PROMPT: Revise the listing below by changing every "Viewport" to "Window" and keeping all other text the same.

---

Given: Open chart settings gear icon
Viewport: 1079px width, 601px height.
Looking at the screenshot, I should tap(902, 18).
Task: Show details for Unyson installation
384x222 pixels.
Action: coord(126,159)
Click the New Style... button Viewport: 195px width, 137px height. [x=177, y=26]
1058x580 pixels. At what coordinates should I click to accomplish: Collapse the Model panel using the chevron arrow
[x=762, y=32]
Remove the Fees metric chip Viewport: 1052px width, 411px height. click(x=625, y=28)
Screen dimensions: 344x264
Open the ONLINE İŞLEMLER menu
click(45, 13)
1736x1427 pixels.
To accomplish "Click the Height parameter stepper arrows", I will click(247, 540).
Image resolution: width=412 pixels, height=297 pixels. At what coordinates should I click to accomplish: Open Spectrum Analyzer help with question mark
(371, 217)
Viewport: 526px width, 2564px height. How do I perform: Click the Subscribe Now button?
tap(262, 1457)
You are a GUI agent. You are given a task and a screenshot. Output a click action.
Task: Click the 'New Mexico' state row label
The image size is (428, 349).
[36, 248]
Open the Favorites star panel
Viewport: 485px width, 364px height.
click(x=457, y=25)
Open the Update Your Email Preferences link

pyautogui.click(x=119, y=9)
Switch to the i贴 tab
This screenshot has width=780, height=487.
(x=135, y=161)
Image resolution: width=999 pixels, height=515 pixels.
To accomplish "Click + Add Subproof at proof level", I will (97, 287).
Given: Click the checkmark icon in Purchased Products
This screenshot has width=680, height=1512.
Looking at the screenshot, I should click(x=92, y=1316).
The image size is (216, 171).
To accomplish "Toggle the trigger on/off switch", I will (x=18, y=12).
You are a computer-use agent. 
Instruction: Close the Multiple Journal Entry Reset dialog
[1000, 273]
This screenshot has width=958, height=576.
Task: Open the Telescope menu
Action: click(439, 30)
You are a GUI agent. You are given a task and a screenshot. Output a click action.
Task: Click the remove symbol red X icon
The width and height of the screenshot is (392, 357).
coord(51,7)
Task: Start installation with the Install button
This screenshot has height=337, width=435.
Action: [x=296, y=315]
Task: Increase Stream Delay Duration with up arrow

---

FULL OUTPUT:
Given: Open chart settings gear icon
Window: 1079px width, 601px height.
Looking at the screenshot, I should tap(902, 18).
Task: Show details for Unyson installation
384x222 pixels.
Action: coord(126,159)
Click the New Style... button Window: 195px width, 137px height. [x=177, y=26]
1058x580 pixels. At what coordinates should I click to accomplish: Collapse the Model panel using the chevron arrow
[x=762, y=32]
Remove the Fees metric chip Window: 1052px width, 411px height. click(x=625, y=28)
Screen dimensions: 344x264
Open the ONLINE İŞLEMLER menu
click(45, 13)
1736x1427 pixels.
To accomplish "Click the Height parameter stepper arrows", I will click(247, 540).
Image resolution: width=412 pixels, height=297 pixels. At what coordinates should I click to accomplish: Open Spectrum Analyzer help with question mark
(371, 217)
Window: 526px width, 2564px height. How do I perform: Click the Subscribe Now button?
tap(262, 1457)
You are a GUI agent. You are given a task and a screenshot. Output a click action.
Task: Click the 'New Mexico' state row label
The image size is (428, 349).
[36, 248]
Open the Favorites star panel
Window: 485px width, 364px height.
click(x=457, y=25)
Open the Update Your Email Preferences link

pyautogui.click(x=119, y=9)
Switch to the i贴 tab
This screenshot has width=780, height=487.
(x=135, y=161)
Image resolution: width=999 pixels, height=515 pixels.
To accomplish "Click + Add Subproof at proof level", I will (97, 287).
Given: Click the checkmark icon in Purchased Products
This screenshot has width=680, height=1512.
Looking at the screenshot, I should click(x=92, y=1316).
The image size is (216, 171).
To accomplish "Toggle the trigger on/off switch", I will (x=18, y=12).
You are a computer-use agent. 
Instruction: Close the Multiple Journal Entry Reset dialog
[1000, 273]
This screenshot has width=958, height=576.
Task: Open the Telescope menu
Action: click(439, 30)
You are a GUI agent. You are given a task and a screenshot. Output a click action.
Task: Click the remove symbol red X icon
The width and height of the screenshot is (392, 357).
coord(51,7)
Task: Start installation with the Install button
This screenshot has height=337, width=435.
Action: [x=296, y=315]
Task: Increase Stream Delay Duration with up arrow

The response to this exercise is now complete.